The screen says, “Next time 4 real. C U.”
16
THE PUBLIC EYE
WHEN GEORGE WAKES UP at 6:30 he can hear voices outside, and he cracks one panel on the bedroom shutters. Behind the black-and-white, which has been positioned at the curb all night, three TV vans have parked. Their long portable antennas, looking like giant kitchen whisks, have been raised for broadcast. Awaiting George’s appearance, the crew members from the competing stations are lounging together against one of the vans, drinking their coffee and shooting the breeze with the two cops who are out there to guard the judge.
“Mate,” he tells Patrice, “you aren’t going to like this.”
Marina arrives in a courthouse van an hour later. Three more cruisers have shown up as well. George calls Marina’s cell to invite her into the house rather than appear outside and reward the camera crews for lying in wait.
“Shit,” she says succinctly when he shows her the text message. “We gotta give this phone to the Bureau. See if they can set up some kind of trap. I can’t believe he had the balls to do this again.”
#1 clearly knows what Marina explained the other day about the difficulty of tracing text messages. And therefore did not care who had the cell phone now, law enforcement or George. He’d get the message either way.
“Maybe you should think about staying here, Judge.”
“Good luck talking sense to him,” Patrice says.
But
George knows he’s being prudent. Today every local security resource will be dedicated to his protection. He’ll be safer than the President. And it would send the wrong message to stay home and cower. He took this job recognizing that the responsibilities are often symbolic.
Patrice continues peeking through the curtains to inspect the growing crowd on the parkway. There are at least a dozen journalists now, as well as eight cops and, naturally, quite a few of their neighbors. Patrice is having fits about the fate of everything she labored to plant this spring, an act of love and dedication that required energy she didn’t really have so soon after surgery.
At 8:30, George opens his front door, feeling for all the world like he is entering a stage set. His arm remains too sore for any thought of abandoning the sling, and so his coat is draped across his right shoulder in the fashion of somebody who got winged in a western. Eyes forward, he endeavors to appear pleasant but businesslike and speaks not a word as the camerafolk and reporters dash beside him along his front walk.

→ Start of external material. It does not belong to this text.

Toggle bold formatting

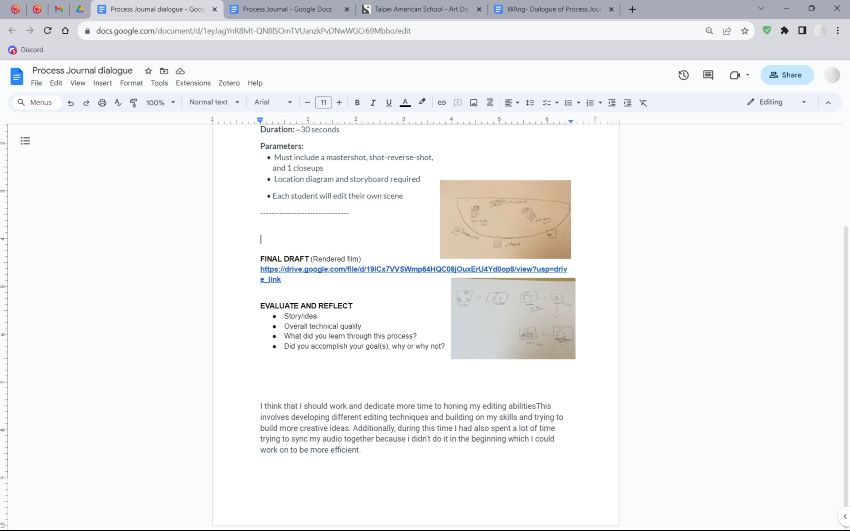point(357,102)
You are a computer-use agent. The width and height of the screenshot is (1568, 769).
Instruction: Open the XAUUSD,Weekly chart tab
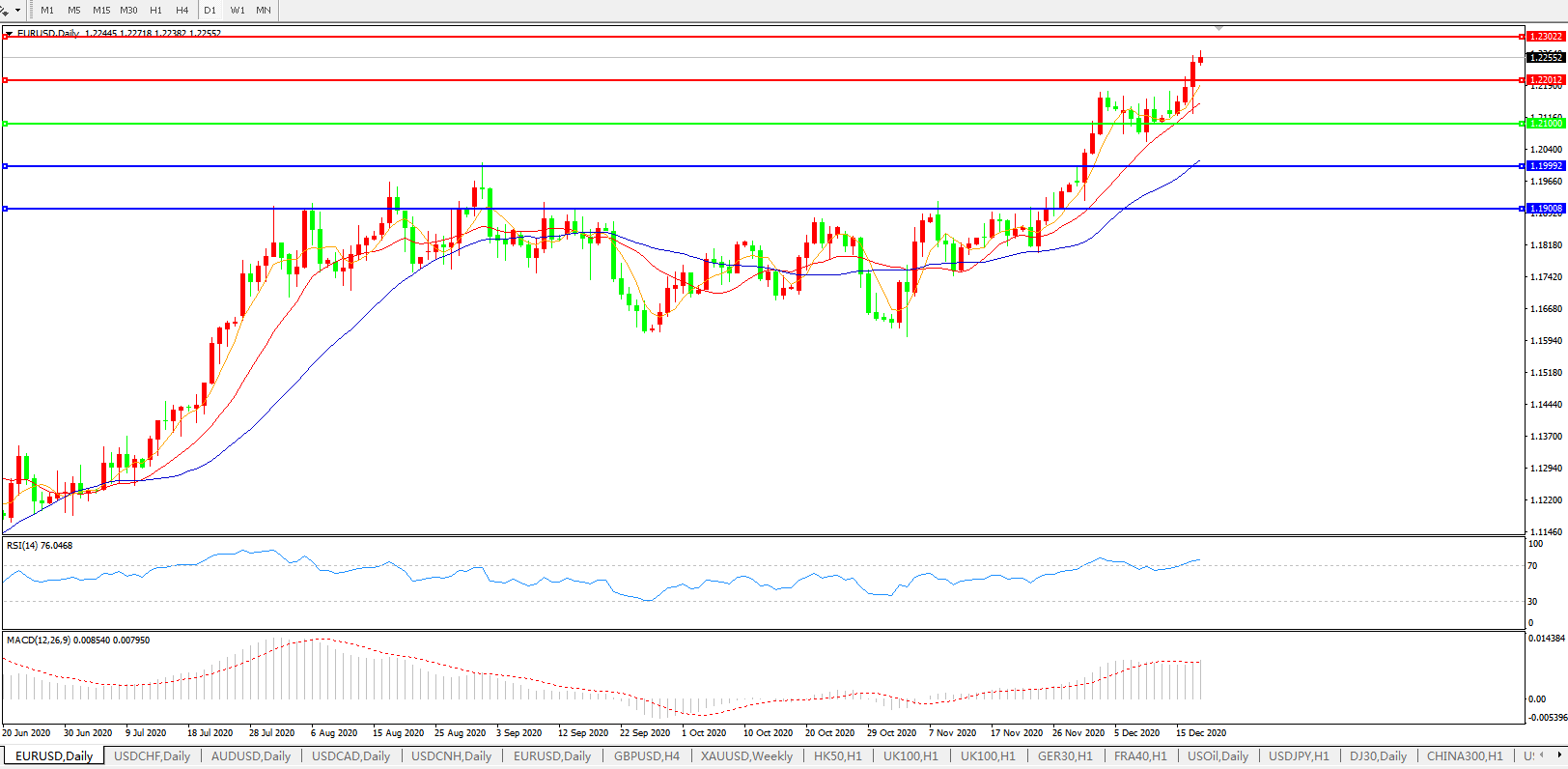[x=746, y=756]
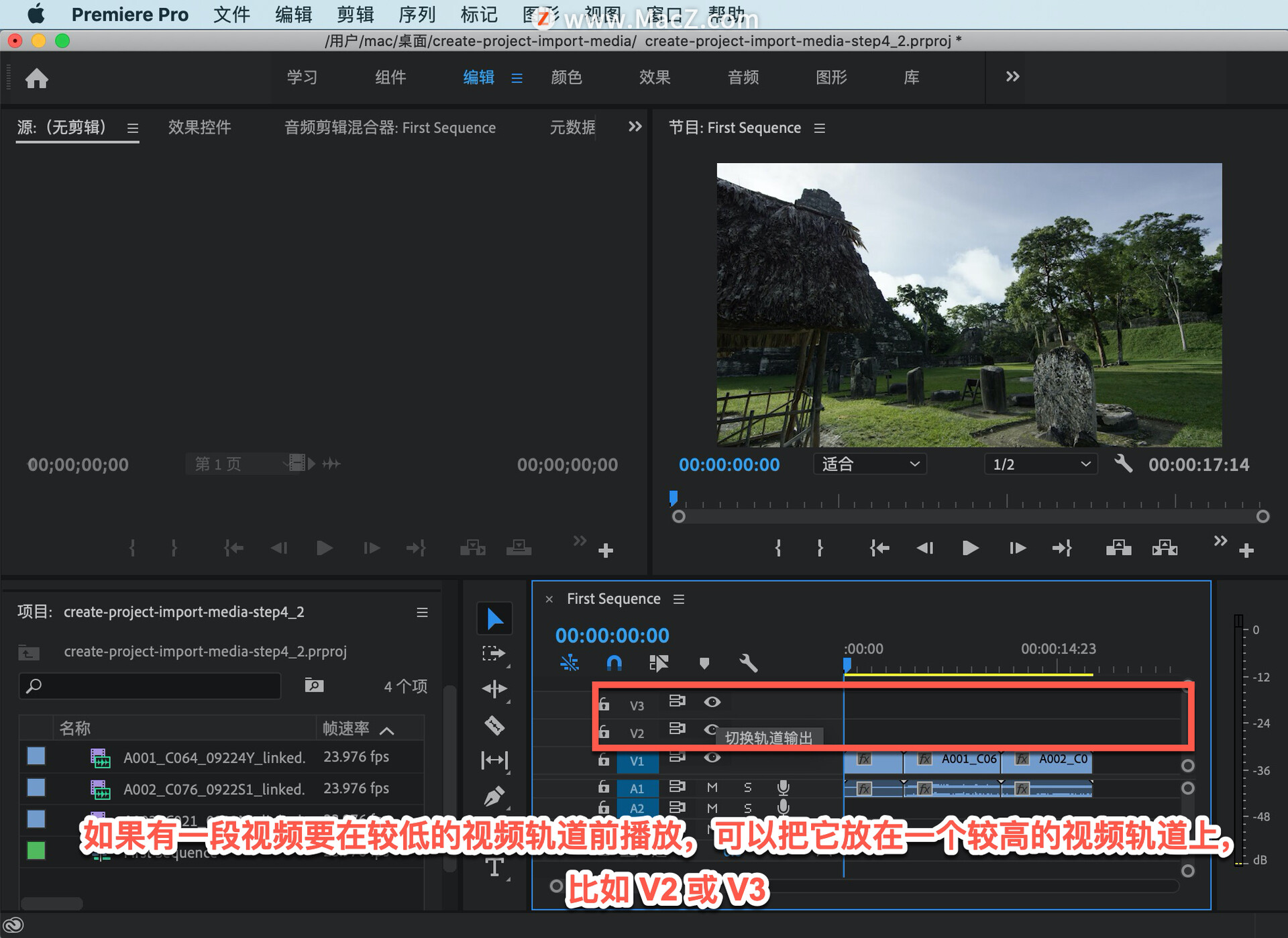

Looking more officious than a general, Marina marches a step ahead of him while Abel alights to sweep open the van door. On George’s behalf, Marina recites a one-line statement George and she composed inside—‘The judge is feeling well and looks forward to conducting the business of the court’—while the cameramen jostle one another for the chance to poke their huge black lenses through the open window on the driver’s side of the van. Screwing up his courage, George glances back to the line of little white sweet alyssum that have been trampled along the edging of the walk.
The vehicles take off in a convoy, one cruiser in front of Marina’s van and another behind, while the TV trucks zoom up and drop back for camera angles. He considers how this is going to play on the news and laughs.